It simulates a 40-over match between two teams of any chosen standard, from Village Green to Test Match. Players are provided with joystick control over battling, bowling and fielding, with the batting and bowling action shown in animated graphics - as it actually happens. Alternatively, one player may play against the computer.
There is a valuable bowling practice option, and the save game feature allows the player to build a library of teams, so that a current Test XI may, for example, compete against great teams of the past.
For best results, we recommend the use of potentiometer joysticks (the type normally supplied for use with the Dragon). If necessary, only one joystick can be used for play against the computer, but in this case, you will need to change sockets between each innings.
You can choose Village Green, County or Test Match skill level. The main factor affected is the speed of bowling. If you ask for batting help, the point at which the ball will pitch is marked during the bowler's run-in.
If you choose your own teams, no name may be more than eight letters long. You must pick a wicket keeper and five bowlers. Each team may have up to 50 batting skill points and 30 bowling skill points shared among the players, but no player may have a skill rating of more than 9 points. In the second column, type F (Fast bowler), S (Slow bowler), W (Wicket keeper) or N (None of these).
A damp wicket favours spin bowlers.
After the toss, and deciding whether to play against the computer, the batting side will use the left joystick, and the bowling side will use the right joystick and the keyboard.
You will then be given a chance to practise bowling.
To choose a bowler, use the number keys. Player 10 is '0' and player 11 is ':'. No bowler may bowl more than twelve overs.
Virtually any type of ball may be delivered, but a great deal of skill is involved. The action is shown on a split screen, with a side view at the top, and a plan view at the bottom. An arrow on the bottom screen shows where the bowler's position at the crease will be when the ball is released. You have three seconds to position the arrow with the joystick.
When the second tone sounds, you must immediately move the joystick to control the type of delivery. Look down at the joystick shaft from above, and imagine that it represents athe bowler's arm, looking from his hand to his shoulder, at the moment that he releases the ball. The further you move the joystick to the right, the shorter the ball will be pitched. If you move the joystick down, the ball will be delivered to the right; move it up, and the ball will be delivered to the left. For example, holding the joystick in the south-west position will deliver a full toss to the right. You must experiment to master the effects of spin.
Once the bowler begins his run-up, move the joystick to the left to produce a slower ball, or to the right to produce a faster one.
Bowling practice will prove very valuable. To return to the action from practice, hold down the joystick button at the end of a bowl.
At first, the joystick controls the height of the bat and how far forward it is. Once you are satisfied, press FIRE, and the joystick will now control the batsman's side-to-side position in the crease, and the angle of the bat. The reaction of the ball when it is struck is very realistic, and depends on the part of the bat which it strikes, the angle, and the ball's spin.

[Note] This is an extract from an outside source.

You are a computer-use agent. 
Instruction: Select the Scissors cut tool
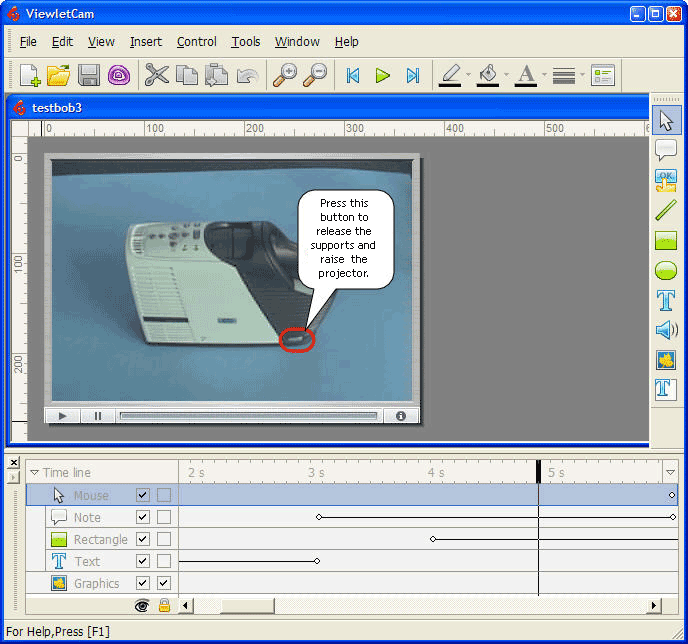(156, 75)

To change the position of the fielders, the F key should be held down during the first bowling tone, when the display will switch to a bird's eye view of the pitch. At first, the joystick will control the wicket keeper. If you hold down the fire button, the fielders will 'bleep' in turn. Release the button when the fields you want to move bleeps, then move him with the joystick. To return to the action, press F again. The computer will automatically position the wicket keeper, bowler and any fielders who are too close. When the batsman has hit, or missed the ball, the display switches to bird's eye view, unless the batsman has been bowled, or is LBW, or has hit his wicket. The fielders are once again controlled by the joystick and fire button. The gauge at the bottom right shows the ball's height in metres, to help you to judge where to position a fielder for a possible catch, or simply to stop the ball. The fielder will return the ball to the wicket automatically.

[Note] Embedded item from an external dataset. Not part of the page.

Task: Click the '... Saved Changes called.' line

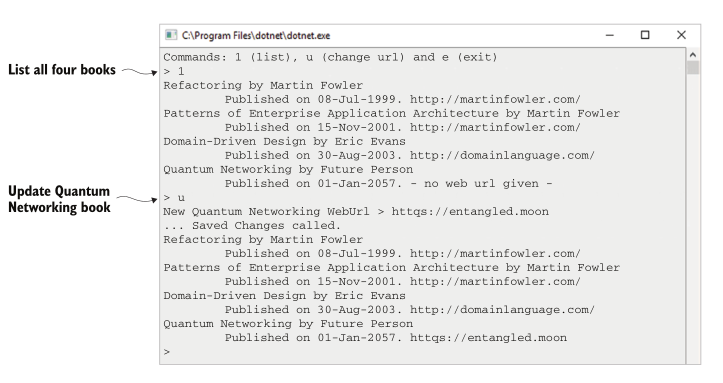Action: (252, 225)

Immediately, the display changes to bird's eye view, the batting joystick controls running. Moving the joystick to the left will start the batsmen running. To avoid the chance of being stumped by the wicket keeper while deciding whether to run, keep the joystick to the right.
When the action is over, the scoreboard will be shown, and at the end of each innings, bowling averages will appear. At the end of the match, pressing a key will start a new game after a short delay.

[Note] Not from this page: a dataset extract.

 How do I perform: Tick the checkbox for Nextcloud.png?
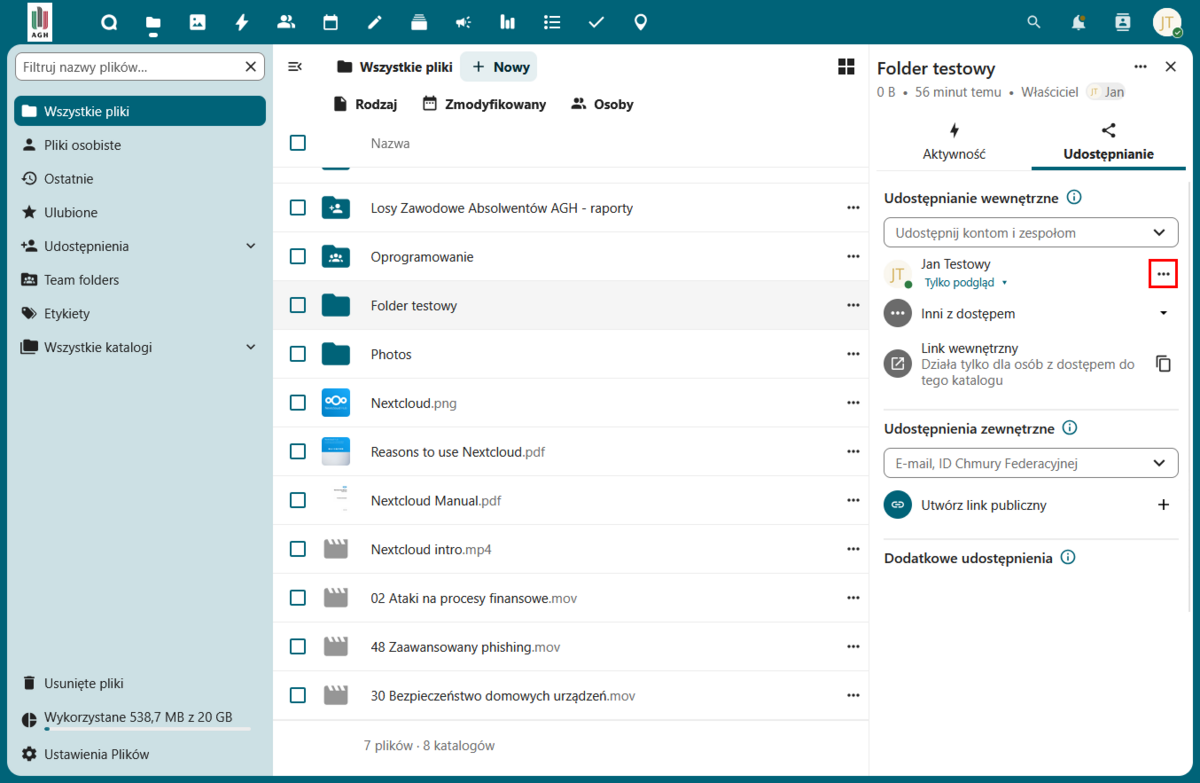pos(298,403)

Towards the end of an innings, you may find that owing to mismanagement of the choice of bowlers, no-one can bowl (remember that each bowler is restricted to twelve overs). In this situation, the innings will end.
Hints: For the batter - Concentrate on the top half of the screen first. 'Hit wicket' and 'run out' through stumping can usually be avoided.
For the bowler - use the wicket keeper and, if necessary, a slip, to stop byes.
For both - practice makes perfect!
The program loads in three parts.
To continue a saved game, follow the instructions on the screen.
The following utilities are also available to allow you to edit the supplied screens of this game:
A digital version of this item can be downloaded right here at Everygamegoing (All our downloads are in .zip format).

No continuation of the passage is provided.